Por outro lado, o projeto de lei proposto pelo governo já avança em termos de olhar para a qualidade. Então, ele traz metas de qualidade da educação infantil, metas de porcentual de estudantes com aprendizagem adequada – essas não relacionadas com o Censo Escolar. Temos metas de aprendizagem bastante desafiadoras e bastante ambiciosas. É muito importante que o PNE e essa tramitação olhem para que as metas sejam ambiciosas, porque é um plano para os próximos 10 anos do Brasil, e nós temos muito a avançar na qualidade da educação pública, mas equilibre com a exequibilidade. Tem de ter um plano realista que incentive, de fato, os Estados, municípios e o governo federal a avançar com políticas educacionais estruturantes na próxima década.

Considerando os patamares atuais, algumas metas nos parecem irreais, mas é apenas uma questão de calibrar as metas. Então, nós defendemos que elas devem existir e que o objetivo final é que os alunos aprendam e 100% dos alunos cheguem ao final do ensino fundamental, do médio, com a aprendizagem adequada. É preciso olhar os resultados do SAEB de 2023 e entender o que é possível propor para 5 anos e para 10 anos. Uma alternativa é propor, e que já está no PL, metas intermediárias para olhar para a aprendizagem daqui a 5 anos e depois 10, o que é bastante positivo você poder ter um balanço no meio do caminho e não esperar 10 anos para ver se atingiu ou não as metas.

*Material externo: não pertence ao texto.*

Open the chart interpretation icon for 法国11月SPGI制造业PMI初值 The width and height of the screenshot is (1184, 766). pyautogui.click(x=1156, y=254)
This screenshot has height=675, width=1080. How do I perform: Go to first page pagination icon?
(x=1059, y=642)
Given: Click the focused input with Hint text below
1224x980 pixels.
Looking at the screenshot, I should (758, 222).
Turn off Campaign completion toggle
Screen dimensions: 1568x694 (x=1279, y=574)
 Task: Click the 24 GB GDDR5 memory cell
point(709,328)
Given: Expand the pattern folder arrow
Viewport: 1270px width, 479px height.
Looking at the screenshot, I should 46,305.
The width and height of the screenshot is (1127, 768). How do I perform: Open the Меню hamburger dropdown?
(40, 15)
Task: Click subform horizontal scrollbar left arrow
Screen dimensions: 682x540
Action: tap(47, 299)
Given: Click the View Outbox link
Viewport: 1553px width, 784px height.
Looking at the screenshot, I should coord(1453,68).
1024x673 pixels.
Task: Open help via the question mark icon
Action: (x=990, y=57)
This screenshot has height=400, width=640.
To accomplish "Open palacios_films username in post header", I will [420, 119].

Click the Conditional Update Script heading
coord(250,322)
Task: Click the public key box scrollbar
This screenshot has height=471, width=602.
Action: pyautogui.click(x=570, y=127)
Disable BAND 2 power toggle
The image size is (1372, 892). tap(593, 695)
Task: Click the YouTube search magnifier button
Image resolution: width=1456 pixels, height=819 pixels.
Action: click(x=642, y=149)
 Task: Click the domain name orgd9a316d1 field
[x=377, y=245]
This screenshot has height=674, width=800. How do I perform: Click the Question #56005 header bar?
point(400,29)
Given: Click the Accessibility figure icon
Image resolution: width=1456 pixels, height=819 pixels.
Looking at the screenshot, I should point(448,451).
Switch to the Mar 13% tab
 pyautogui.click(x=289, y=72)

Quais metas em específico são irreais?

O objetivo 5 do projeto de lei proposto fala em assegurar o nível adequado de aprendizagem ao final do ensino médio para, no mínimo, 60% dos estudantes até o quinto ano de vigência do PNE, e para todos até o final do decênio. Ou seja, a meta é 100% dos estudantes concluindo o ensino médio com aprendizagem adequada. E nós vimos nos resultados, por exemplo, em Matemática, cerca de 4% dos estudantes com aprendizagem adequada. Então, pensar em sair de 4% para 100% daqui a 10 anos nos parece bastante desafiador. Esse é um exemplo de uma meta que, com o escalonamento daqui a 5 anos, pode ser equilibrada. Metas muito ambiciosas podem, inclusive, não induzir ações que levem ao cumprimento delas.

Por outro lado, eu queria destacar que esse novo projeto de lei do PNE avança bastante na forma de como ele propõe as metas de aprendizagem. Antes, ele tinha metas só de Ideb, e agora nós estamos olhando para o porcentual de estudantes com aprendizagem adequada e para a redução de desigualdade entre grupos sociais de estudantes. Então, já é um avanço muito grande.